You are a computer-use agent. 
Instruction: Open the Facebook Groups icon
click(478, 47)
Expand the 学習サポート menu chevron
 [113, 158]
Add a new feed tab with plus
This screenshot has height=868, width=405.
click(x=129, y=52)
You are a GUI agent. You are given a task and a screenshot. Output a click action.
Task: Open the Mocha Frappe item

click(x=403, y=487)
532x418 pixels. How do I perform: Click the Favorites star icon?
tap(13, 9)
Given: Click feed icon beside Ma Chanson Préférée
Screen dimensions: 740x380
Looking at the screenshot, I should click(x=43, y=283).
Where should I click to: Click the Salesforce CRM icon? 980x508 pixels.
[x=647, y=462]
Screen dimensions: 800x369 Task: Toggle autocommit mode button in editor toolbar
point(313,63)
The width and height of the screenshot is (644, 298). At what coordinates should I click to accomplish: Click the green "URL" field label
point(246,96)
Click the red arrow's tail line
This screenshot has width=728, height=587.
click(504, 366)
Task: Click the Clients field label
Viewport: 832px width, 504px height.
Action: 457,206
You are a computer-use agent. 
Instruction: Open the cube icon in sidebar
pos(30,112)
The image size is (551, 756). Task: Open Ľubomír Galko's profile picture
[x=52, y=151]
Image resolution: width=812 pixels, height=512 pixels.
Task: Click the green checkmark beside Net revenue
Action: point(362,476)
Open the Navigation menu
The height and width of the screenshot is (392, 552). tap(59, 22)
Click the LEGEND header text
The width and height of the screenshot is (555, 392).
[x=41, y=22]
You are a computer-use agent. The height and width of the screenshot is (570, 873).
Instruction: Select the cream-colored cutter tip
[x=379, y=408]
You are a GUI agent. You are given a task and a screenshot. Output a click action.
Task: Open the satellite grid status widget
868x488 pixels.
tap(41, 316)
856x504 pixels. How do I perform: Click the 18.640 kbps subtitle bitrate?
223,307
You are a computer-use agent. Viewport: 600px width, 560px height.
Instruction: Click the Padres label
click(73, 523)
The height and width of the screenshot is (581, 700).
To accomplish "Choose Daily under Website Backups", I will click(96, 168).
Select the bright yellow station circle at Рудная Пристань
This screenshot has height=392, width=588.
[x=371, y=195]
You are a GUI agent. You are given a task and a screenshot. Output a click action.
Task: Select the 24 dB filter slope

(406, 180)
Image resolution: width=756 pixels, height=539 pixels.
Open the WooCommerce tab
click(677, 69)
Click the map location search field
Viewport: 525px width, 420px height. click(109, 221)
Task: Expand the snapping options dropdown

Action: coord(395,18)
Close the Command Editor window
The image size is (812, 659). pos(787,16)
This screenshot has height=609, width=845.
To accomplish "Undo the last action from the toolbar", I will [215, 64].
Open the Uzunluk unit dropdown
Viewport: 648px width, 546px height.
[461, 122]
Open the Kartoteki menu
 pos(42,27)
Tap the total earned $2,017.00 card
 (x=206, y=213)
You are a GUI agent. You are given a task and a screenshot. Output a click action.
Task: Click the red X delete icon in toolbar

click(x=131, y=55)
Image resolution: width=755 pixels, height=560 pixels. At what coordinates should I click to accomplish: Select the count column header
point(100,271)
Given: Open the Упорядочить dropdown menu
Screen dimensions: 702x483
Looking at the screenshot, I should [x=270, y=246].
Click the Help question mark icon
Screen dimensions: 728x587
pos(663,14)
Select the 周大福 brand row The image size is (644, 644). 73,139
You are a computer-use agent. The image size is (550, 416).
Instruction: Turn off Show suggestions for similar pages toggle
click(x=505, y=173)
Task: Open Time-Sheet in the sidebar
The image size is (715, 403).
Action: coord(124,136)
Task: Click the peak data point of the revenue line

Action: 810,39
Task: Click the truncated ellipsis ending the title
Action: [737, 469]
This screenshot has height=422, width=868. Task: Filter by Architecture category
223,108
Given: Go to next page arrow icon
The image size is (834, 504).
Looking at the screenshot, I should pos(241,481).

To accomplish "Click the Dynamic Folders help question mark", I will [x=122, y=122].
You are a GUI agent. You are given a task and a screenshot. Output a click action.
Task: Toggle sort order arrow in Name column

-*-

Scan the listing and report each line where the word "computer" shows up.

§ **Answer below**
You are a computer-use agent. 
You are a computer-use agent. 
You are a computer-use agent. The height and width of the screenshot is (570, 873).
You are a computer-use agent. Viewport: 600px width, 560px height.
You are a computer-use agent. The image size is (550, 416).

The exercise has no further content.